After receiving a quick call, we quickly arrived at the bus station and got on the bus to Shangnan
The scenery along the road is so beautiful!
I saw a lot of scenery that I haven't seen before, a lot of stone mountains
The project destination is a bureau in Shangnan County, Shangluo City, and the project task is the installation and commissioning of ASA5505 equipment.
We arrived at the destination at 7 o'clock in the evening. The one who received us was a 30-year-old man. After chatting with him, I felt pretty good.
After eating together, we arranged for us to stay in the nearest hotel.

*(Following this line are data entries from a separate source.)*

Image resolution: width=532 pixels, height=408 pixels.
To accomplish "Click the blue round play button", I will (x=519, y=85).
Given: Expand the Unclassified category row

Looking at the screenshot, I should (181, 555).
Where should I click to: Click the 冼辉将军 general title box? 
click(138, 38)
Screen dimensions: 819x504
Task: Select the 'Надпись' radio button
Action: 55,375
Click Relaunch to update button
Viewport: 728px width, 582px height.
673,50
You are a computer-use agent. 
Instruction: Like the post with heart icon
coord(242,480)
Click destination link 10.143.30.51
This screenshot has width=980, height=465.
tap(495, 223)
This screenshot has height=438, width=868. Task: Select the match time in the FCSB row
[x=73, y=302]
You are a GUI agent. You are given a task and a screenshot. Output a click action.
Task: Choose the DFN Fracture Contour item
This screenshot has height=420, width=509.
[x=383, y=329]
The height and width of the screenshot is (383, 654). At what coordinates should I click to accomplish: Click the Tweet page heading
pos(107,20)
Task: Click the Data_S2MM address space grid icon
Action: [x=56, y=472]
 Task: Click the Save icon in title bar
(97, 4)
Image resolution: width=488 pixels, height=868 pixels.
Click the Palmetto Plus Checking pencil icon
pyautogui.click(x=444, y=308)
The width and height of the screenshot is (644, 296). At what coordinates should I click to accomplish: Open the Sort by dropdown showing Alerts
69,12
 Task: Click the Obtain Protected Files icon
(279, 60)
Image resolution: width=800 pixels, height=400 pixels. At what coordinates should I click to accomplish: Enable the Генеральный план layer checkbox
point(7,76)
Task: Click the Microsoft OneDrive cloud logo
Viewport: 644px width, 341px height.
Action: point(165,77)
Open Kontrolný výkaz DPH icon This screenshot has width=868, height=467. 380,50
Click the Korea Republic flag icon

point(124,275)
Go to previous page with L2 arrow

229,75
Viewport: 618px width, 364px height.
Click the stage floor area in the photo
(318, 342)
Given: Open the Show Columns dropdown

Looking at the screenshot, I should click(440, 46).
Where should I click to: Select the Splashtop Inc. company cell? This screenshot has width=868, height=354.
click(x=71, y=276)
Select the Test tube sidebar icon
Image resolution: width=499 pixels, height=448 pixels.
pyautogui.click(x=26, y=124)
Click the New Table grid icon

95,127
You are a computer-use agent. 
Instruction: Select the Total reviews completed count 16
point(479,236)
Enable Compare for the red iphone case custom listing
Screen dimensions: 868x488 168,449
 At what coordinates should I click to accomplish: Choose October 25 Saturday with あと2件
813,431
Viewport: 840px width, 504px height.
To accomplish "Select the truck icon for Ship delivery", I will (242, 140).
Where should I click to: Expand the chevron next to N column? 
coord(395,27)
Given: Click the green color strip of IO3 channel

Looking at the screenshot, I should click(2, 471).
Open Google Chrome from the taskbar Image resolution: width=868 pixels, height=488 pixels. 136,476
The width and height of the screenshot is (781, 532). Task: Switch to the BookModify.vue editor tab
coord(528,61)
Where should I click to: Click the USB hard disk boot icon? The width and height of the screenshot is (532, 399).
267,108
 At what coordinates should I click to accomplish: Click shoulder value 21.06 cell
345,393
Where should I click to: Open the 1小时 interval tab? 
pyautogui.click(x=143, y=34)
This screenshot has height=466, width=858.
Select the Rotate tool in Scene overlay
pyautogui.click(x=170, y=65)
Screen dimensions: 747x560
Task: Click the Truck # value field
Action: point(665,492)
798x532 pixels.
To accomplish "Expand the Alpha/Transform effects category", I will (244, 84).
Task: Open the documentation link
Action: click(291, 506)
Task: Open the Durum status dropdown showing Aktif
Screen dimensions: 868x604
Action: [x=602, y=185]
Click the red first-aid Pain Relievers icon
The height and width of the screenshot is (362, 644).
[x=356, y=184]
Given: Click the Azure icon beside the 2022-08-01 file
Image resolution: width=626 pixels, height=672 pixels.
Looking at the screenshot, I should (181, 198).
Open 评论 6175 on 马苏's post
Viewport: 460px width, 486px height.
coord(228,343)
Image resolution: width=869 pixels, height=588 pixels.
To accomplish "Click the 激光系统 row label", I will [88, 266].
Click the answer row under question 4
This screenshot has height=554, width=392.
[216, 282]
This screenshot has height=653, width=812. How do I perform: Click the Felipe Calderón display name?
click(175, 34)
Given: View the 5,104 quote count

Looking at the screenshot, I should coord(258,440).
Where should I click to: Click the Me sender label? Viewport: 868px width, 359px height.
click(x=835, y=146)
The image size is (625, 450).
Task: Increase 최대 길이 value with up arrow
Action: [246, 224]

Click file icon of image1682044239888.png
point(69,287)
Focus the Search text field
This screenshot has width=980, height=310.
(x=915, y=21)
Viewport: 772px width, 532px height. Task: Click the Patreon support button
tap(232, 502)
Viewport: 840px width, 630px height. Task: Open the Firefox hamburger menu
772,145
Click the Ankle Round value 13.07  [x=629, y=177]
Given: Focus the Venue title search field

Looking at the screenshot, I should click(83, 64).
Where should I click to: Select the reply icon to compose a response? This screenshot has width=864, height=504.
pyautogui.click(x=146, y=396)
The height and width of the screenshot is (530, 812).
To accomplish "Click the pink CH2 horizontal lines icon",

Early the next morning, we went to the project site
There are a lot of equipment on a rack in a corner of a room
After a closer look, 5 Huawei switches and a small D-LINK broadband router were introduced into the intranet
Then a single-mode transceiver converts the fiber port into an Ethernet port and connects to D-LINK.
Their request is to add ASA5505 to this network and remove D-LINK,
This takes advantage of the routing capabilities of the ASA.
Next, we will disassemble the brand new ASA5505, and connect the line from the transceiver to e0 of the ASA (that is, outside)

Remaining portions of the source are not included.